As extensively discussed in this review, PQC alterations in CMs are disease- and mutation-specific leading to either increased or reduced function in one or several of its components. Therefore, personalized treatment strategies are required to restore a balanced proteostasis. Potentially, all three PQC components can be therapeutically targeted with the appropriate compounds.

HSP expression can be induced by the drug geranylgeranylacetone. In animal models of desmin-related CM, the induction of HSP expression by geranylgeranylacetone resulted in a beneficial effect on heart function because desmin-aggregate formation was reduced [83]. This example suggests that activation of HSPs might also be beneficial in other types of inherited CMs, since HSPs play a crucial role in coping with the mutant protein.
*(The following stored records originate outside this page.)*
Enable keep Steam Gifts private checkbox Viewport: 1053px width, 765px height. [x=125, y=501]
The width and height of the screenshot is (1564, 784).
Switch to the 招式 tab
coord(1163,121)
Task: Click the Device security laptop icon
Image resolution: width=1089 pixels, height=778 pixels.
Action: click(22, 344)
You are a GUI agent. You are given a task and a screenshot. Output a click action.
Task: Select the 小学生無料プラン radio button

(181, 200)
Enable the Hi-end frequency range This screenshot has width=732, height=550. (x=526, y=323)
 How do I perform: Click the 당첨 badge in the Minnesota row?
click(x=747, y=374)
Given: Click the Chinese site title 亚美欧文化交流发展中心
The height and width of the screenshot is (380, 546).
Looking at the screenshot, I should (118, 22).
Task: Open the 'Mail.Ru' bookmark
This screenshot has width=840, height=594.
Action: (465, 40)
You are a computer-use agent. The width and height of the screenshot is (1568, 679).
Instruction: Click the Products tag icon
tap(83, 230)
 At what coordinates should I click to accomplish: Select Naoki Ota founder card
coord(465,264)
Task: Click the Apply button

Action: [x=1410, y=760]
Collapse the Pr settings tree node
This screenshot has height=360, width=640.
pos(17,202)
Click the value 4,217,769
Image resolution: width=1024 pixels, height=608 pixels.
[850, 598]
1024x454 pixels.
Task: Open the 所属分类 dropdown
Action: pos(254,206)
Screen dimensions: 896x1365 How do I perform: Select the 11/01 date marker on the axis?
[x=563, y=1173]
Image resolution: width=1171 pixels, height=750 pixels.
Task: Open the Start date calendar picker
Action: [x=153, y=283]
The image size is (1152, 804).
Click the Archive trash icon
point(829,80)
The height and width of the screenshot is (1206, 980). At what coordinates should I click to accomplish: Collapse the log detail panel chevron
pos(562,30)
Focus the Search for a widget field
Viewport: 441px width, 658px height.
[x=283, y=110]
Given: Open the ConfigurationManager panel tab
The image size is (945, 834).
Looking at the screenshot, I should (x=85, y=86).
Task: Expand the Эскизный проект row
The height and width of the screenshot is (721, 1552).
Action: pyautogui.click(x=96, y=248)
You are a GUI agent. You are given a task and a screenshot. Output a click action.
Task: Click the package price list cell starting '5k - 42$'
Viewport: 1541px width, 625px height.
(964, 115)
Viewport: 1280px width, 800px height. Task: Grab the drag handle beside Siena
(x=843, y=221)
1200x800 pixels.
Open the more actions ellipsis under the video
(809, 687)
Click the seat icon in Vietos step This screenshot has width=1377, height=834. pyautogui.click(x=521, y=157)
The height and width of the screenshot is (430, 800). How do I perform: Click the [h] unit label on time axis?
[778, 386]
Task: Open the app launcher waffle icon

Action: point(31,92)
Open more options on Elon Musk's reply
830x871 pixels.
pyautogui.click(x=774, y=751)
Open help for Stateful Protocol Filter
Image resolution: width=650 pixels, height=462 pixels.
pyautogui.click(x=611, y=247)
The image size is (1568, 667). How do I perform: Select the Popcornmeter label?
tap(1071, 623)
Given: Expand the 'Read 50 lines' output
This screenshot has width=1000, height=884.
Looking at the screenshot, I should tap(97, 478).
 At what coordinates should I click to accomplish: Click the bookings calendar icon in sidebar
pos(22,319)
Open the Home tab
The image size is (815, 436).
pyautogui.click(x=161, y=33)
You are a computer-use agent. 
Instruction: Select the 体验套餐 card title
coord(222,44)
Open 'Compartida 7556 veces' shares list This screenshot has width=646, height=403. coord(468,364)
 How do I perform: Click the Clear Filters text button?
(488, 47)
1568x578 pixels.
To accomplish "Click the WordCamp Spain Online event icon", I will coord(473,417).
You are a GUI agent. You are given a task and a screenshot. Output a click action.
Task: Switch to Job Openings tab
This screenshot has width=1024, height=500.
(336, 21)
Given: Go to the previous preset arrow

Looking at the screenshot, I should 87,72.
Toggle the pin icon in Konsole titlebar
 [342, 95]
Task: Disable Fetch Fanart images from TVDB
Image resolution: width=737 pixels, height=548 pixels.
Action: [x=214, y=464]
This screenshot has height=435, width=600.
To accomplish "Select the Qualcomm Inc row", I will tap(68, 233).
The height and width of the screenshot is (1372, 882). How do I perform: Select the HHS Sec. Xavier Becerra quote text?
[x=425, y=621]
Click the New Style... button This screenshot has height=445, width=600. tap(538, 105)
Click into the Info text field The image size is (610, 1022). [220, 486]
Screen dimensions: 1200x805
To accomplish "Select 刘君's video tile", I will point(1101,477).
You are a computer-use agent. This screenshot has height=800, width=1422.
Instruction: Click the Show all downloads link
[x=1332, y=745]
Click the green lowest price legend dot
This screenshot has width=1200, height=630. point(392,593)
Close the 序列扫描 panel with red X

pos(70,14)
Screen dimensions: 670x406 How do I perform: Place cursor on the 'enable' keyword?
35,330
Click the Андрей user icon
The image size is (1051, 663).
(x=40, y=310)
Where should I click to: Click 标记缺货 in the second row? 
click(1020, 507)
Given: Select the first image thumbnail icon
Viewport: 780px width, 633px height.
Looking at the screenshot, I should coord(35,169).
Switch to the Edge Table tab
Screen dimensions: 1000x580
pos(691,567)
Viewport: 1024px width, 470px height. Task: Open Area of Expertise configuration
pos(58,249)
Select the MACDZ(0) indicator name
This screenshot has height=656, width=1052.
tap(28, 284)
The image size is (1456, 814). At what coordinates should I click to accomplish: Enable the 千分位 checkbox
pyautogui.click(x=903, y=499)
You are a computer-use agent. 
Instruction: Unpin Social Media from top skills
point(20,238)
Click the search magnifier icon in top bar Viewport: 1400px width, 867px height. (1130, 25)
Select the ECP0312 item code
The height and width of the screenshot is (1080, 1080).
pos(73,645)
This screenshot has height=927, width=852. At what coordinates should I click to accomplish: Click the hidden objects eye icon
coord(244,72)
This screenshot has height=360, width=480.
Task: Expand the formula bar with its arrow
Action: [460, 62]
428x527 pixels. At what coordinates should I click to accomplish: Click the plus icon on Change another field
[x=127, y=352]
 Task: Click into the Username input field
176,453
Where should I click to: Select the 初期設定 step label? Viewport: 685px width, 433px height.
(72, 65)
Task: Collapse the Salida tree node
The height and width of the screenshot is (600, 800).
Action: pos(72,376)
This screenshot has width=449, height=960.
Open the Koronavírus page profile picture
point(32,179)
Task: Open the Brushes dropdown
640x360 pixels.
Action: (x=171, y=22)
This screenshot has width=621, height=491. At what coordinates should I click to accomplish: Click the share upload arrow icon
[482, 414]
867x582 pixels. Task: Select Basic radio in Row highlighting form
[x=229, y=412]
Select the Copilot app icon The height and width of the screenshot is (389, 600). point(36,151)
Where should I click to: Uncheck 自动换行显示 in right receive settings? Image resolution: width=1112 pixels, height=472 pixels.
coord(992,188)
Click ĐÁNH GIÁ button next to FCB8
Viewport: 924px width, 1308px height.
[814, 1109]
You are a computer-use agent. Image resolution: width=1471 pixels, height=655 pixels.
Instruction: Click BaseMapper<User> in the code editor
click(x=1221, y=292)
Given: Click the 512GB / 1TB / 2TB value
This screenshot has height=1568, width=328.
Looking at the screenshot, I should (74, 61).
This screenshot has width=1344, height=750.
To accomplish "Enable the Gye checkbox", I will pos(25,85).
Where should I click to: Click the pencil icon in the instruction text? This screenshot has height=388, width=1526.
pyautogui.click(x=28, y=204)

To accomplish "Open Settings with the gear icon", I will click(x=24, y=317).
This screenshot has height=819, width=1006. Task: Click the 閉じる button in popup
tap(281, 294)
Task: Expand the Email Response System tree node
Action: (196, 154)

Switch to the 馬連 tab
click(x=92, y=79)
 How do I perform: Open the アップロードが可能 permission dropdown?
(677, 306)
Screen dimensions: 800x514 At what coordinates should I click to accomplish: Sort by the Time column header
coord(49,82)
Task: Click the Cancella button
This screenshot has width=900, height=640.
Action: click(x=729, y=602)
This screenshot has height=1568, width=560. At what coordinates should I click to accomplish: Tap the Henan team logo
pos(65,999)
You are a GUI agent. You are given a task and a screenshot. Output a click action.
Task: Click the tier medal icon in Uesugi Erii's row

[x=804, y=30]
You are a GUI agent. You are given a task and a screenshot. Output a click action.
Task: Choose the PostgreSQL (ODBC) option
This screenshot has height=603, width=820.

The derailment of the UPS is context dependent: proteasomal function is decreased in HCM, RCM, and desmin-related CM and increased in DCM [9]. Decreased proteasomal function suggests that the misfolded proteins hamper the UPS by overwhelming it due to permanent degradation of misfolded proteins. As a consequence, the activity of the UPS is reduced. Therefore, UPS activation might be a beneficial therapeutic strategy in HCM and desmin-related CM [9]. In line with this, in HCM patients with a TNNT2 mutation increased proteasomal activity was correlated with a better clinical outcome [30]. In contrast, over-activation of the UPS indicates a direct response of the UPS to the misfolded proteins to ensure optimal clearance. However, excessive activation of the UPS transforms the initially beneficial effects into a detrimental maladaptation that possibly contributes to loss of myofibrils [9]. Nevertheless, complete proteasome inhibition itself triggered cardiac dysfunction and a CM-like phenotype in healthy pigs [38]. Therefore, it is important to achieve a moderate UPS response in DCM to prevent the detrimental effects of complete proteasome inhibition.

The altered autophagic flux in CMs can be caused on the one hand directly by the misfolded protein itself or on the other hand indirectly by compensating for the impaired functionality of the UPS. To optimize the degradation response, the autophagic activity needs to be pharmacologically titrated into its proteostasis promoting range [114].

Conclusion

The PQC is crucial for cardiac health and requires the collaboration of all its components to be functional. Key modulators of the PQC are disease- and mutation-specifically altered and derailed in CM. Pharmacological targeting of PQC components represents a novel therapeutic strategy to treat CMs. Since most of the described findings are retrieved from single CM patients or experimental animal models, systematic studies in larger CM patient populations are warranted to untie the knot of disease- and mutation-specific derailments of the PQC.